*** TEXT ***

Doch der sich ihm bietende höchst makabere Anblick im Keller der Rue Le Sueur Nummer 21 versetzte sogar Massu einen Schlag: Sein Blick fiel auf ein halbverbranntes Schädelfragment im Ofen und einen Haufen aus Schienbein- und Oberschenkelknochen sowie weiteren Skelettstücken. Er sah einen Fuß, „tiefschwarz wie ein langsam verbrannter Holzscheit“. Eine abgetrennte Hand, deren Finger sich zu einer Faust geballt hatten, schien „voller Verzweiflung in der Luft zu gestikulieren“. Der Torso einer Frau lag herum, bei dem das Gewebe „weggerissen schien, was die Splitter des zerschmetterten Brustkorbs erkennen ließ“. Der Gestank – „ein böser Geruch gerösteten menschlichen Fleischs“ – drang unerbittlich in Massus Nase.
Nur wenige Schritte entfernt fand er eine Schaufel, ein mit einer dunklen Substanz verschmiertes Beil und, verborgen unter der Steintreppe, einen grauen Sack, der die linke Seite einer verwesenden Leiche enthielt, jedoch nicht den Kopf, den Fuß und die inneren Organe. Massu wusste nicht, wie er den grauenerregenden Ort beschreiben sollte, ohne die mittelalterliche Literatur zu zitieren. Der Keller der eleganten Villa ähnelte einer Szene aus Dantes Inferno.

*** DATENZEILEN ***

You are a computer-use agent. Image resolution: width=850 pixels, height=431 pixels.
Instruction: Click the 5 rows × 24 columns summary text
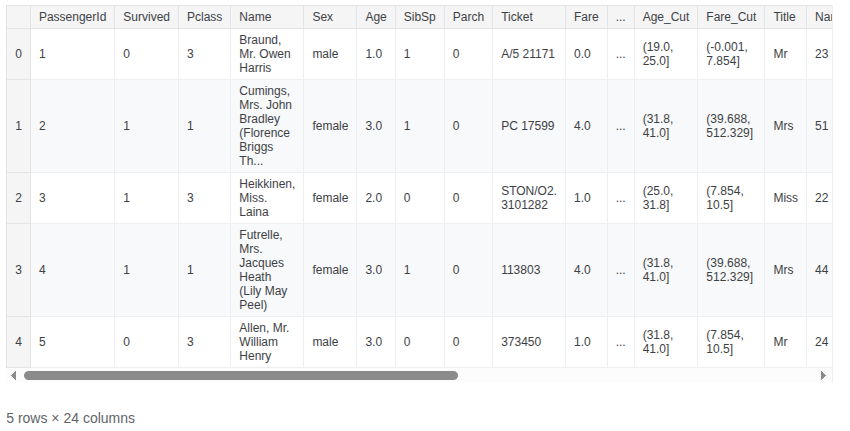pyautogui.click(x=70, y=418)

***

__AUFGABEN__.
(a) Was lag laut dem Text im Ofen des Kellers?
(b) Fassen Sie den Text in zwei Sätzen zusammen.
(c) Welche Teile fehlten laut dem Text der Leiche im grauen Sack? Zählen Sie alle auf.

__LÖSUNGEN__.
(a) Ein halbverbranntes Schädelfragment.

(b) Im Keller der Rue Le Sueur Nummer 21 stieß Massu auf verbrannte menschliche Überreste, darunter ein Schädelfragment im Ofen, Knochen, einen Fuß, eine abgetrennte Hand und den Torso einer Frau, und roch verbranntes menschliches Fleisch. Wenige Schritte entfernt fand er eine Schaufel, ein verschmiertes Beil und einen Sack mit der linken Seite einer verwesenden Leiche, und der Keller ähnelte einer Szene aus Dantes Inferno.

(c) Der Kopf, der Fuß und die inneren Organe.